The Premier’s statement comes two days after Education Minister Yves Bolduc said that strip searches of high school students were reasonable, as long as they were conducted under “strict” guidelines and in a “respectful” manner.

Bolduc made the comments after a 15-year-old girl told a newspaper that she felt violated during a strip search at her Quebec City high school. The girl said school officials suspected her of selling drugs. They told her to take her clothes off behind a screen.

The girl said the principal and another female staff member searched all of her clothes, including her bra and underwear, looking for pot. They didn’t find any, the girl said.

Bolduc changed his stance on Wednesday, and promised he would review the rules to clarify under what if any circumstances school officials would be allowed to request strip searches from students.

The girl’s mother said she was happy that the rules will change, but she is still shocked by what happened to her daughter. She says her daughter was never given a chance to call home.

The teenager’s mother agreed to speak to CTV News on condition of anonymity.

“That can’t be legal. stripping a child naked,” said the mother, “completely naked without even letting her call her parents. She asked twice to call me, but was denied. When a criminal gets arrested he asks for a phone call. My child is not a criminal.”

The Neufchatel high school in Quebec City was vandalized Wednesday, with graffiti scrawls of “pervert” over the school sign.

On Tuesday, Bolduc said students who are being searched take their clothes off behind a curtain and hand them over to a staff member to be inspected. Students are never naked in front of school officials, he said.

Although the courts have granted schools the right to search students’ lockers, a strip search of any kind is in an entirely different category, legal experts say.

“It’s a very different level of invasion of privacy if you are forced to take off your clothes, especially as a 15-year-old girl,” Toronto criminal lawyer Boris Bytensky told CTV News.

Montreal lawyer Andrew Barbacki said there was no reason to ask for a strip search.

“It's a soft drug, it's not involving a weapon,” said Barbacki. “It's not anthrax or something that really puts into danger the security of other students, I think that it should require a judicial authorization.”

The English Montreal School Board told CTV News that there are never strip searches at their schools.

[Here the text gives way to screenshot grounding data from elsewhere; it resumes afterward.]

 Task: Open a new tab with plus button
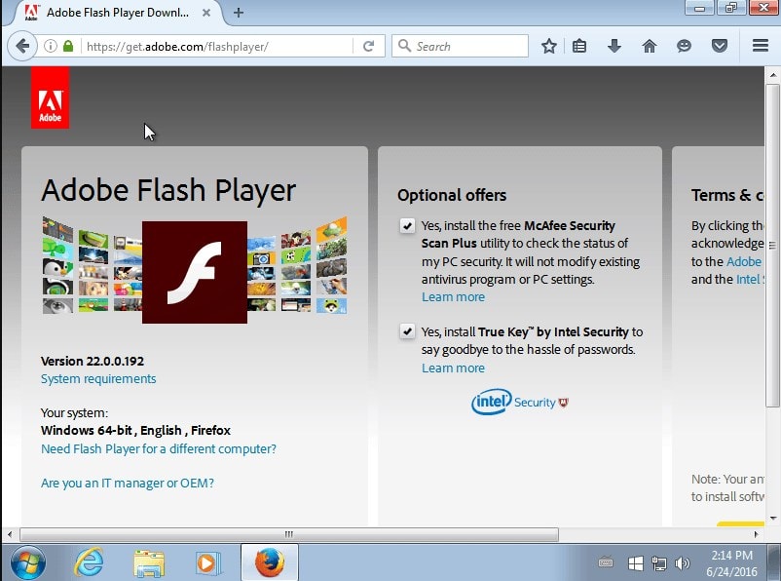pos(239,13)

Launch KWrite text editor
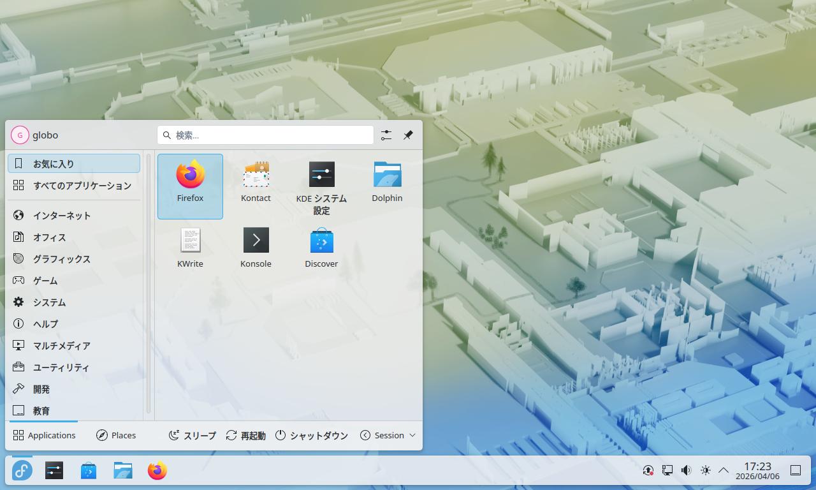click(x=190, y=249)
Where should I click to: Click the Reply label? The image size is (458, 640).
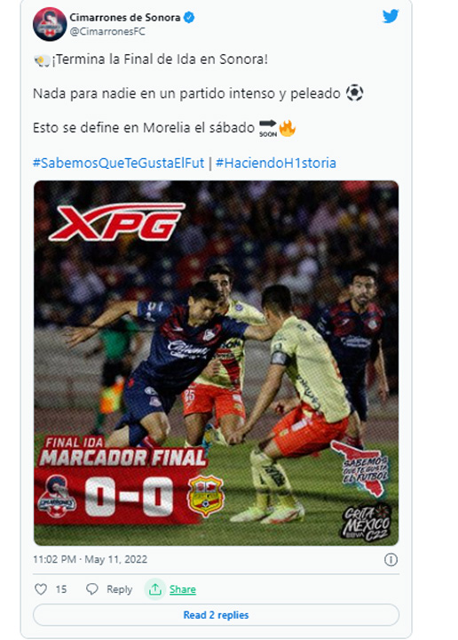pyautogui.click(x=120, y=589)
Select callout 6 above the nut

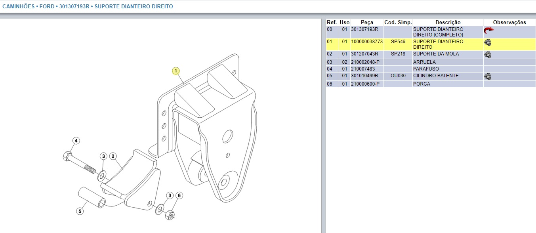click(179, 195)
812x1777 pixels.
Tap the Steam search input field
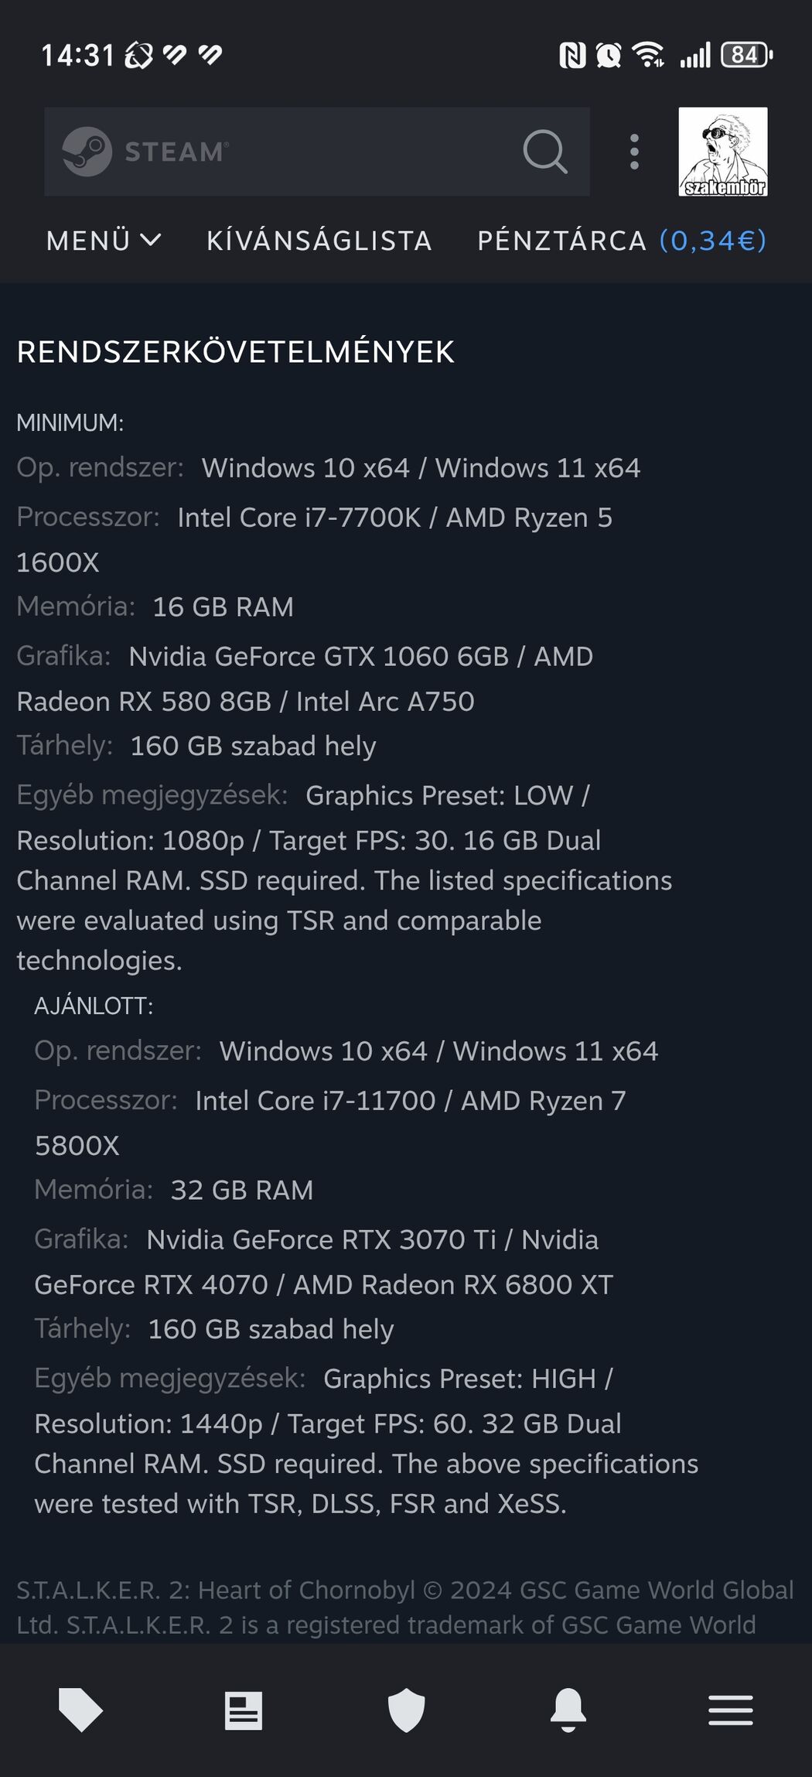click(x=317, y=152)
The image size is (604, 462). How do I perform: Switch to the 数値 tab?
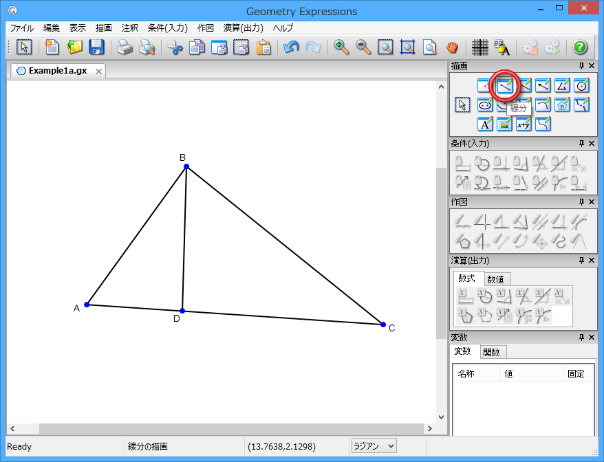pyautogui.click(x=495, y=279)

If they suspect a student has drugs, they would start with a locker search.

Claude Dansereau, school principal at Lauren Hill Academy in Montreal, says they have searched the student’s belongings, but never go further.

“We would do a search of the knapsack, the school bag, the coats,” said Dansereau. “We could ask the student to empty their pockets if they have a jacket and pants. Then that would be as far as we would go.”

If they get information that there is drugs involved, the protocol is to call the police or the parents.

Most school boards across the country say their policy is clear: if a school official suspects that a student has drugs, the matter would be turned over to police.

However, Bolduc said it would be inappropriate to send police into schools to conduct strip searches.

The independent report into the incident at Neufchatel high school will be handed to Premier on on March 9.